---------- Information provided ----------
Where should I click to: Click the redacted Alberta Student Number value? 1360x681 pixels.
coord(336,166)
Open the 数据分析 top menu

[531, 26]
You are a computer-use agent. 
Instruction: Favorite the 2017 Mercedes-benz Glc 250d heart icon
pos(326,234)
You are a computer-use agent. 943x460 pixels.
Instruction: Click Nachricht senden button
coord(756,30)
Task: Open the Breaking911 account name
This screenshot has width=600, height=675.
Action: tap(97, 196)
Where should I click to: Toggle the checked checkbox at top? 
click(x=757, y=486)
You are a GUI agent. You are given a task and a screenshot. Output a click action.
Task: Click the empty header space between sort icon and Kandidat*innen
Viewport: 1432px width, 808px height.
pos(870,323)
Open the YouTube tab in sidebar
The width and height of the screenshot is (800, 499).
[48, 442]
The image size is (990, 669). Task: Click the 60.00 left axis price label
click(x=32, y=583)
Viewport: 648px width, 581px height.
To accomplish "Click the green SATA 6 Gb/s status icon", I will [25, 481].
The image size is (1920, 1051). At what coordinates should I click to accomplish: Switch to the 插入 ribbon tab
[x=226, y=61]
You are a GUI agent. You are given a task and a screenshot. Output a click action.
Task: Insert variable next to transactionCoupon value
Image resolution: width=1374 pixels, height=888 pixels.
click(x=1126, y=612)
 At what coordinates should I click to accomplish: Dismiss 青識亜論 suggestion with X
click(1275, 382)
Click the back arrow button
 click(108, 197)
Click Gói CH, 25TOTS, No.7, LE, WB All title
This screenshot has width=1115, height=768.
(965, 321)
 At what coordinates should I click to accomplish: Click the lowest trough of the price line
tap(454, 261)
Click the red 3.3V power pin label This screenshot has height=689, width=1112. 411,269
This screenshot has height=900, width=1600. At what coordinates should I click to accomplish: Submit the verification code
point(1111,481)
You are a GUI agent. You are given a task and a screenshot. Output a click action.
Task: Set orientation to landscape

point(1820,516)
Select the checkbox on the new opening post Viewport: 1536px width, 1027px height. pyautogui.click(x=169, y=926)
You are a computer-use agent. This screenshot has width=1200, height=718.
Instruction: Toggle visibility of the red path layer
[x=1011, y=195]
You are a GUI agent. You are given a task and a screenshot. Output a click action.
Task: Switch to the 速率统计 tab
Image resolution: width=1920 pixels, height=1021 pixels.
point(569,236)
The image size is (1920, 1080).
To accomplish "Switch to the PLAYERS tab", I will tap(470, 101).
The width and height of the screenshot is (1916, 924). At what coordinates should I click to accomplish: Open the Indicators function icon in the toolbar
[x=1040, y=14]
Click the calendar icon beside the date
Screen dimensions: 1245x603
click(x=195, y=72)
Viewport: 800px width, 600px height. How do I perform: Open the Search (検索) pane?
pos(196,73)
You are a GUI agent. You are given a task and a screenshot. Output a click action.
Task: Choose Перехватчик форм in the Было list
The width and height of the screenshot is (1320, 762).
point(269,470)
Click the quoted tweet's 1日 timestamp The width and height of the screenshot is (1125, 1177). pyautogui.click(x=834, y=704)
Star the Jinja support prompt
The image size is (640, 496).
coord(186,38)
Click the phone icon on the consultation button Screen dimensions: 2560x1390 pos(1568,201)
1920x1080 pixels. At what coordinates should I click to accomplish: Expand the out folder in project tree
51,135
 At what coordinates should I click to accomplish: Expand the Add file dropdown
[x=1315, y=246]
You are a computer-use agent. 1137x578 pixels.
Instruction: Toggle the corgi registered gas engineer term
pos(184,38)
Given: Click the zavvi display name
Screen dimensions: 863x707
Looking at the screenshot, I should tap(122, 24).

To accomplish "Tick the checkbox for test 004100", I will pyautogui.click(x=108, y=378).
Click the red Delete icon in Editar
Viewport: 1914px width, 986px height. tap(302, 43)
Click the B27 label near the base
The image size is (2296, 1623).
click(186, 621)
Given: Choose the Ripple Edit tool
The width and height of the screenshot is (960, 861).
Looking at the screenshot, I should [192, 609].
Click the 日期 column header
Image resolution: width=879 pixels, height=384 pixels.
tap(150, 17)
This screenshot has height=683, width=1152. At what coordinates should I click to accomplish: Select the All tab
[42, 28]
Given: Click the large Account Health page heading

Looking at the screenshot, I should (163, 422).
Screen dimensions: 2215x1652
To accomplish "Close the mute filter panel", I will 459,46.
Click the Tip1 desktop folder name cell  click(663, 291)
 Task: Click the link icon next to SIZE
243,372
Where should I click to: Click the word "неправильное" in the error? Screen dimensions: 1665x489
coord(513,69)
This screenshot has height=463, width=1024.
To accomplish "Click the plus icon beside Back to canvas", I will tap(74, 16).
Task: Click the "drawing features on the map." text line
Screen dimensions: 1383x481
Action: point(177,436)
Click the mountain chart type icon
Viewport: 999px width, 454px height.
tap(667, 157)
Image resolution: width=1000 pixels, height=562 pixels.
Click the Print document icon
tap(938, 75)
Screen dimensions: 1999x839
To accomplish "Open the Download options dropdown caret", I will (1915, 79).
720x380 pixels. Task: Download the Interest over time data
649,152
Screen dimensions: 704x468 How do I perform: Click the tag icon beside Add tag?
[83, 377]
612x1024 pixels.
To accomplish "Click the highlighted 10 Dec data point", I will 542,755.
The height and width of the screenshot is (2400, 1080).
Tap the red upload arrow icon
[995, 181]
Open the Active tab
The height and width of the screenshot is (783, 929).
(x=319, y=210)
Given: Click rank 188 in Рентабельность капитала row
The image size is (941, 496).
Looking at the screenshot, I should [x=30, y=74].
----------
**Instruction**
Replace every "GUI agent" in the records above with "interface agent" and leave everything else unchanged.

**Correct output**
Where should I click to: Click the redacted Alberta Student Number value? 1360x681 pixels.
coord(336,166)
Open the 数据分析 top menu

[531, 26]
You are a computer-use agent. 
Instruction: Favorite the 2017 Mercedes-benz Glc 250d heart icon
pos(326,234)
You are a computer-use agent. 943x460 pixels.
Instruction: Click Nachricht senden button
coord(756,30)
Task: Open the Breaking911 account name
This screenshot has width=600, height=675.
Action: tap(97, 196)
Where should I click to: Toggle the checked checkbox at top? 
click(x=757, y=486)
You are a interface agent. You are given a task and a screenshot. Output a click action.
Task: Click the empty header space between sort icon and Kandidat*innen
Viewport: 1432px width, 808px height.
pos(870,323)
Open the YouTube tab in sidebar
The width and height of the screenshot is (800, 499).
[48, 442]
The image size is (990, 669). Task: Click the 60.00 left axis price label
click(x=32, y=583)
Viewport: 648px width, 581px height.
To accomplish "Click the green SATA 6 Gb/s status icon", I will [25, 481].
The image size is (1920, 1051). At what coordinates should I click to accomplish: Switch to the 插入 ribbon tab
[x=226, y=61]
You are a interface agent. You are given a task and a screenshot. Output a click action.
Task: Insert variable next to transactionCoupon value
Image resolution: width=1374 pixels, height=888 pixels.
click(x=1126, y=612)
 At what coordinates should I click to accomplish: Dismiss 青識亜論 suggestion with X
click(1275, 382)
Click the back arrow button
 click(108, 197)
Click Gói CH, 25TOTS, No.7, LE, WB All title
This screenshot has width=1115, height=768.
(965, 321)
 At what coordinates should I click to accomplish: Click the lowest trough of the price line
tap(454, 261)
Click the red 3.3V power pin label This screenshot has height=689, width=1112. 411,269
This screenshot has height=900, width=1600. At what coordinates should I click to accomplish: Submit the verification code
point(1111,481)
You are a interface agent. You are given a task and a screenshot. Output a click action.
Task: Set orientation to landscape

point(1820,516)
Select the checkbox on the new opening post Viewport: 1536px width, 1027px height. pyautogui.click(x=169, y=926)
You are a computer-use agent. This screenshot has width=1200, height=718.
Instruction: Toggle visibility of the red path layer
[x=1011, y=195]
You are a interface agent. You are given a task and a screenshot. Output a click action.
Task: Switch to the 速率统计 tab
Image resolution: width=1920 pixels, height=1021 pixels.
point(569,236)
The image size is (1920, 1080).
To accomplish "Switch to the PLAYERS tab", I will tap(470, 101).
The width and height of the screenshot is (1916, 924). At what coordinates should I click to accomplish: Open the Indicators function icon in the toolbar
[x=1040, y=14]
Click the calendar icon beside the date
Screen dimensions: 1245x603
click(x=195, y=72)
Viewport: 800px width, 600px height. How do I perform: Open the Search (検索) pane?
pos(196,73)
You are a interface agent. You are given a task and a screenshot. Output a click action.
Task: Choose Перехватчик форм in the Было list
The width and height of the screenshot is (1320, 762).
point(269,470)
Click the quoted tweet's 1日 timestamp The width and height of the screenshot is (1125, 1177). pyautogui.click(x=834, y=704)
Star the Jinja support prompt
The image size is (640, 496).
coord(186,38)
Click the phone icon on the consultation button Screen dimensions: 2560x1390 pos(1568,201)
1920x1080 pixels. At what coordinates should I click to accomplish: Expand the out folder in project tree
51,135
 At what coordinates should I click to accomplish: Expand the Add file dropdown
[x=1315, y=246]
You are a computer-use agent. 1137x578 pixels.
Instruction: Toggle the corgi registered gas engineer term
pos(184,38)
Given: Click the zavvi display name
Screen dimensions: 863x707
Looking at the screenshot, I should tap(122, 24).

To accomplish "Tick the checkbox for test 004100", I will pyautogui.click(x=108, y=378).
Click the red Delete icon in Editar
Viewport: 1914px width, 986px height. tap(302, 43)
Click the B27 label near the base
The image size is (2296, 1623).
click(186, 621)
Given: Choose the Ripple Edit tool
The width and height of the screenshot is (960, 861).
Looking at the screenshot, I should [192, 609].
Click the 日期 column header
Image resolution: width=879 pixels, height=384 pixels.
tap(150, 17)
This screenshot has height=683, width=1152. At what coordinates should I click to accomplish: Select the All tab
[42, 28]
Given: Click the large Account Health page heading

Looking at the screenshot, I should (163, 422).
Screen dimensions: 2215x1652
To accomplish "Close the mute filter panel", I will 459,46.
Click the Tip1 desktop folder name cell  click(663, 291)
 Task: Click the link icon next to SIZE
243,372
Where should I click to: Click the word "неправильное" in the error? Screen dimensions: 1665x489
coord(513,69)
This screenshot has height=463, width=1024.
To accomplish "Click the plus icon beside Back to canvas", I will tap(74, 16).
Task: Click the "drawing features on the map." text line
Screen dimensions: 1383x481
Action: point(177,436)
Click the mountain chart type icon
Viewport: 999px width, 454px height.
tap(667, 157)
Image resolution: width=1000 pixels, height=562 pixels.
Click the Print document icon
tap(938, 75)
Screen dimensions: 1999x839
To accomplish "Open the Download options dropdown caret", I will (1915, 79).
720x380 pixels. Task: Download the Interest over time data
649,152
Screen dimensions: 704x468 How do I perform: Click the tag icon beside Add tag?
[83, 377]
612x1024 pixels.
To accomplish "Click the highlighted 10 Dec data point", I will 542,755.
The height and width of the screenshot is (2400, 1080).
Tap the red upload arrow icon
[995, 181]
Open the Active tab
The height and width of the screenshot is (783, 929).
(x=319, y=210)
Given: Click rank 188 in Рентабельность капитала row
The image size is (941, 496).
Looking at the screenshot, I should [x=30, y=74].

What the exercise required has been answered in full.